Again, a good starting point is to find a template or previous example from which to start amending. However, the key is to just start putting words on the page, paint on the canvas. This simple act helps to overcome blank page fear and, even though those first words brush strokes may not be visible in the final product, they provide the context around which to take the next step, and the next, until you start to see the structure of what you are trying to produce emerge. A useful technique to start is to give yourself just 10 mins to focus on a task, see what you can accomplish in that time, and reward yourself at the end.


  1. You are not alone

When we feel these feelings of anxiety, it is common to think that we are isolated, nobody else feels the same way, if I admit that I don’t know how to start this task people will see through me or think that I am stupid. But, this is not the case. If you are feeling it, many others will be feeling it on a day-to-day basis. And it is in no-ones’ interest to set you up to fail, so everyone around you, including your colleagues and the client, want you to succeed.

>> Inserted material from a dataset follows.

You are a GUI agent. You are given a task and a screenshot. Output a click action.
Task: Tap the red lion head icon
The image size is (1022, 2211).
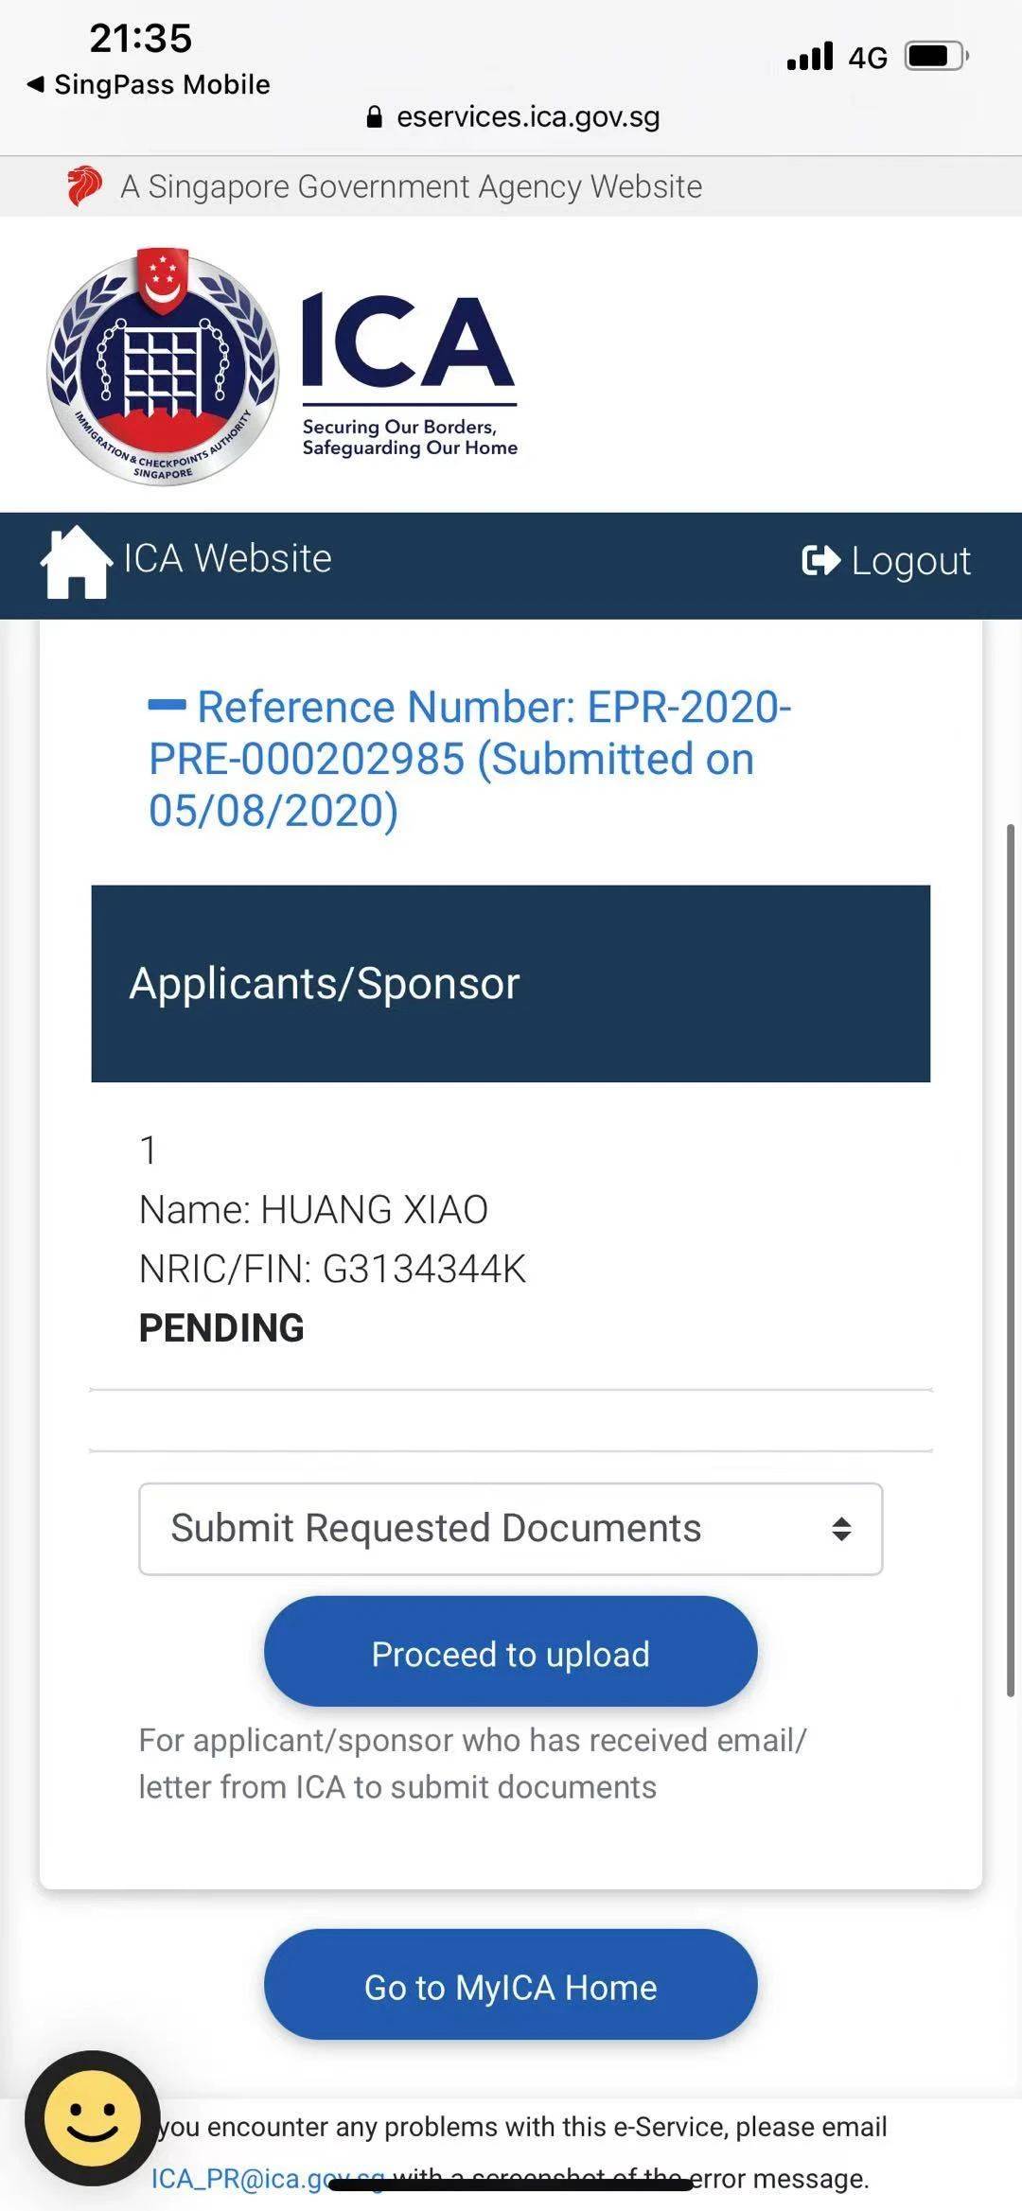pyautogui.click(x=84, y=185)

So, reach out. Colleagues, peers, and managers will all be receptive to acting as a sounding board and to giving some suggestions. And, if reaching out within the project team sounds scary, reach out to your friends, colleagues, or one of the Mental Health Champions in your organisation, if you’ve got them.

Mental Health Champions at Finyx will always make time to have a conversation. Sometimes you just need to hear yourself tell someone else the issues, to be able to start to understand the way forward. And they might actually have some ideas to help, as they have probably been there themselves. All conversations with our Mental Health Champions are confidential.


Finally, we are not islands in a big sea, standing alone against the wind and the waves. The organisation is greater than the sum of its parts because we are a team. We support each other and we share our knowledge and experience so we can all be more, than we could otherwise be alone. Reach out. As Bob Hoskins said in the old BT Adverts of the 80’s (showing my age now), “It’s Good to Talk!”